SF2852 Optimal Control Theory 7.5 credits

• Education cycle

  Second cycle

• Main field of study

  Mathematics
  

• Grading scale

  A, B, C, D, E, FX, F

• Link to homepage
• Course web

Intended learning outcomes

The overall goal of the course is to provide an understanding of the main results in optimal control and how they are used in various applications in engineering, economics, logistics, and biology.

Measurable goals:

To pass the course, the student should be able to do the following:

• Describe how the dynamic programming principle works (DynP) and apply it to discrete optimal control problems over finite and infinite time horizons,
• Use continuous time dynamic programming and the associated Hamilton-Jacobi-Bellman equation to solve linear quadratic control problems,
• Use the Pontryagin Minimum Principle (PMP) to solve optimal control problems with control and state constraints,
• Use Model Predictive Control (MPC) to solve optimal control problems with control and state constraints. You should also be able understand the difference between the explicit and implicit MPC control and explain their respective advantages.
• Formulate optimal control problems on standard form from specifications on dynamics, constraints and control objective. In addition be able to explain how various control objectives affect the optimal performance.
• Explain the principles behind the most standard algorithms for numerical solution of optimal control problems and use Matlab to solve fairly simple but realistic problems.
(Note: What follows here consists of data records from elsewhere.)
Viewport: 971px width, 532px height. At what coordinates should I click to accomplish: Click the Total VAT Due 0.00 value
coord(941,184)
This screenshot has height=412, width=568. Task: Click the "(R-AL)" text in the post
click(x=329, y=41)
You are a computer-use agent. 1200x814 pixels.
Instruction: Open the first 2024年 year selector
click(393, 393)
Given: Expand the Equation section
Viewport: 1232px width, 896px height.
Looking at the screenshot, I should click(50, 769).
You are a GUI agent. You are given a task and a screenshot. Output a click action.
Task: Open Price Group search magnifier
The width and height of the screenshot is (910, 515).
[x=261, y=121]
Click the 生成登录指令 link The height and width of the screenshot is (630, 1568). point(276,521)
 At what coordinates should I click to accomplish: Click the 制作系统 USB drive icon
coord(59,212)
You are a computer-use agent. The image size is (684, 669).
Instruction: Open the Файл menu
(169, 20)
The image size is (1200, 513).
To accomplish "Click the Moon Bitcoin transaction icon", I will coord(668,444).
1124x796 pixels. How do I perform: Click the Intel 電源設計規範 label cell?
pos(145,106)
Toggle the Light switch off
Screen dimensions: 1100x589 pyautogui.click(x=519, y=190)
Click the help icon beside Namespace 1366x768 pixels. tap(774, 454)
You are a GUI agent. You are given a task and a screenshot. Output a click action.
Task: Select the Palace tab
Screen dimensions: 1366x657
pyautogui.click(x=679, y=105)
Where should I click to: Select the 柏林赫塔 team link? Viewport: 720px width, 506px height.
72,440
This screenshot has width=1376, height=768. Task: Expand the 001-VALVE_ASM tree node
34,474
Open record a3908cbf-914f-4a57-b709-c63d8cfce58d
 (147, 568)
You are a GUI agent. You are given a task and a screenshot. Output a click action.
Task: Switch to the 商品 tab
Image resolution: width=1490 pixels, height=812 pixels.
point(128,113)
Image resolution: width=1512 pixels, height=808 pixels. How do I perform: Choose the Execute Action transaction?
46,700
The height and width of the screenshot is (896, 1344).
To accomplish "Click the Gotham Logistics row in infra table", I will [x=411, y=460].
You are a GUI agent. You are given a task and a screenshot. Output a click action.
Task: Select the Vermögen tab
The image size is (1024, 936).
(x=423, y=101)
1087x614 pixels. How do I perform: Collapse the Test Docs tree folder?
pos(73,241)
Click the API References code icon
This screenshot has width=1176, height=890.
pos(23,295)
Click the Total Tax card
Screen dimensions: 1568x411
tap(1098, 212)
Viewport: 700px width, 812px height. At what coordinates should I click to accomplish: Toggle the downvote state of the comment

To receive the highest grade, the student should in addition be able to do the following:

• Integrate the tools learnt during the course and apply them to more complex problems.
• Explain how PMP and DynP relates to each other and know their respective advantages and disadvantages. In particular, be able to describe the difference between feedback control versus open loop control and also be able to compare PMP and DynP with respect to computational complexity.
• Combine the mathematical methods used in optimal control to derive the solution to variations of the problems studied in the course.

Course main content

Dynamic programming in continuous and discrete time. Hamilton-Jacobi-Bellman equation. Theory of ordinary differential equations. The Pontryagin maximum principle. Linear quadratic optimization. Model predictive control Infinite horizon optimal control problems. Sufficient conditions for optimality. Numerical methods for optimal control problems.

Eligibility

In general:

150 university credits (hp) including 28 hp in Mathematics,  6 hp in Mathematical Statistics and 6 hp in Optimization. Documented proficiency in English corresponding to English B.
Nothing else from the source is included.